Romney has the breeding and coun­tenance of the establishment, but when he first ran for office he ran away from Ronald Reagan. As a registered independent, he voted for Paul Tsongas in the 1992 Democratic presidential primary. He can seem out of place in a party whose conservative Southern base has been its core personality since the mid-1990s.

Gingrich has captured the anger of the grass roots and channeled the deep dislike of President Obama that gave rise to the tea party. But like Romney, he has limitations playing the role of insurgent, although his rhetoric has long been that of a bombastic outsider.

He has operated in the corridors of power in Washington for two decades. He compromised with President Bill Clinton, and his instincts for realpolitik prompted him to side with the party establishment in one of the early face-offs with the tea party (in a special House election in New York). He may be a onetime rebellious backbencher, but when he became speaker of the House, his colleagues tried to push him from power.

The two men speak to contradictory desires within the party. The grass roots yearn for a fighter who is prepared to take on Obama in the most strident and confrontational way possible — to call him out as a socialist or worse. The applause Gingrich generates at debates with his defiant and indignant performances gives voice to this visceral urge among many conservatives.
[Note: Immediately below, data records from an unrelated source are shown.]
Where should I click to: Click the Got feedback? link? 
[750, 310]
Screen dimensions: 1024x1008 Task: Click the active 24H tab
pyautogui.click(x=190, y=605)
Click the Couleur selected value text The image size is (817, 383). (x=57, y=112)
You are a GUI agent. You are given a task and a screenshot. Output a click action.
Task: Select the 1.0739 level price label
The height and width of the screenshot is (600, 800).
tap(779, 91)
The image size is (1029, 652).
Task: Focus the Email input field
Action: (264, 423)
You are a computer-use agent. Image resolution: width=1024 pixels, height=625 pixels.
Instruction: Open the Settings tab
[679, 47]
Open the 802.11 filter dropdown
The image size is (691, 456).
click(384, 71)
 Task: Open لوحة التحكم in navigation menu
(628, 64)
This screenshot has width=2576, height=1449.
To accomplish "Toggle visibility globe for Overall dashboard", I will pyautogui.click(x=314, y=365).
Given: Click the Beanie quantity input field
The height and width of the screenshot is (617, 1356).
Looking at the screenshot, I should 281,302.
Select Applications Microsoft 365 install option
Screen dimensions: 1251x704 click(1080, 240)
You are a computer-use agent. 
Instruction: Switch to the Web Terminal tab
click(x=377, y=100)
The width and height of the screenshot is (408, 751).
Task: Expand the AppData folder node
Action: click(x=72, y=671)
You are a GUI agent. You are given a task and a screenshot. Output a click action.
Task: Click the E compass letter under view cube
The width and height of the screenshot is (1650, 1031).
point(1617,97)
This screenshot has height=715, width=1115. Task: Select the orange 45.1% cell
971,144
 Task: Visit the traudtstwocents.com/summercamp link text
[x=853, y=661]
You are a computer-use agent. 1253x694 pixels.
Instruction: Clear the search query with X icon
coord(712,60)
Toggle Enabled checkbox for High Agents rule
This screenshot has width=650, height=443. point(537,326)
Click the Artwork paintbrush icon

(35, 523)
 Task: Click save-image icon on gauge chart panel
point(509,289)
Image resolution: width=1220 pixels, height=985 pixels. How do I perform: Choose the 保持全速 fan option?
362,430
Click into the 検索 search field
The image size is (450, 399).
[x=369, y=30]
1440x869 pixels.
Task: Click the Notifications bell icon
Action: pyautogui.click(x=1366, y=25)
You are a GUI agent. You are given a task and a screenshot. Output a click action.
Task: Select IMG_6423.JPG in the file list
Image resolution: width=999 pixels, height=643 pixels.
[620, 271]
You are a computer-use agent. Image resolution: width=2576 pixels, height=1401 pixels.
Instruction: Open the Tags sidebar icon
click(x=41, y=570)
But many in the party also know they need the steady competence of a leader who is capable of restraining the worst excesses of the hard-right activists and translating the conservative rhetoric and ideas that unite the party into a governing strategy that can bring the Republicans a White House victory in November and success beyond.

To some Republicans, those who choose not to run for president still seem more suited to the roles that Romney and Gingrich are now assigned. Former Mississippi governor Haley Barbour and Indiana Gov. Mitch Daniels would have traveled in the establishment lane, and yet both have the kind of conservative credentials and credibility that Romney lacks.